Despite well-meaning advice from family and friends to “toughen them up,” being harsh or critical actually has the opposite effect. It can make children second-guess their decisions and be overly sensitive to criticism.
This doesn’t mean you can’t set limits when necessary. If you start by listening to and validating their experiences, you can then calmly help them understand boundaries and consequences, and problem-solve solutions.
Many HSCs are also introverts. They often get their energy from spending time alone, and prefer one or two deep friendships vs. many surface relationships. But it may be harder for them to reach out to new people or experiences.

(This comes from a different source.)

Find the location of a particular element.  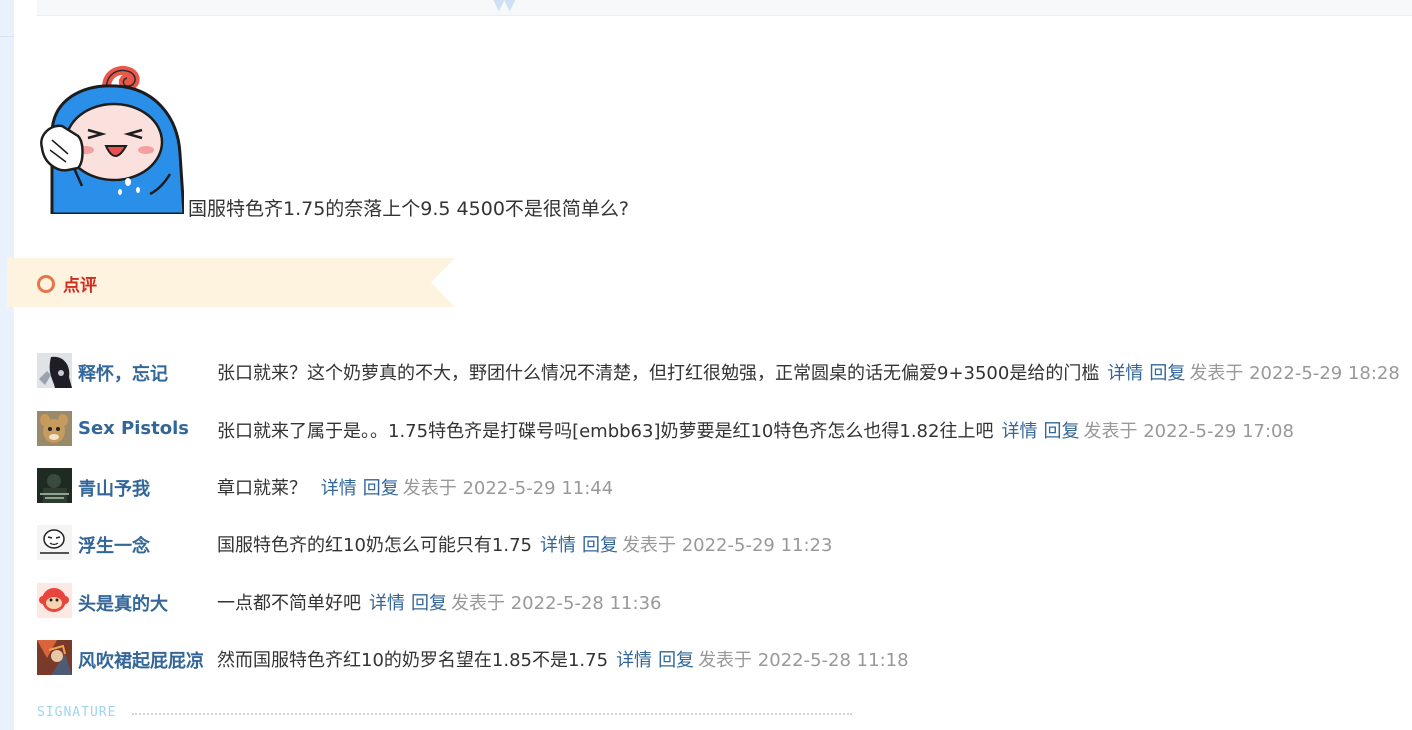

comment-text: 国服特色齐的红10奶怎么可能只有1.75 is located at coordinates (374, 546).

Try to gently encourage activities that help them create meaningful connections and feed their creative spirit. But be sure to allow for plenty of downtime to replenish their tank.
Find your own support
The way you relate to your HSC can have a lot to do with your own upbringing and how your caregivers handled emotions.
If you’re also highly sensitive, you may be overly attentive to your child’s needs, which can lead to burnout and impact their development. Or you may have a hard time understanding their challenges, which can leave you feeling frustrated or burdened.
Reaching out to a counselor or therapist can help you work through these feelings and challenges.
Highly sensitive children share some common traits, but each child has their own set of challenges and strengths.
Understanding how your child relates to their environment can help you support them as they learn to manage and regulate their emotions, and use their unique gifts to their advantage.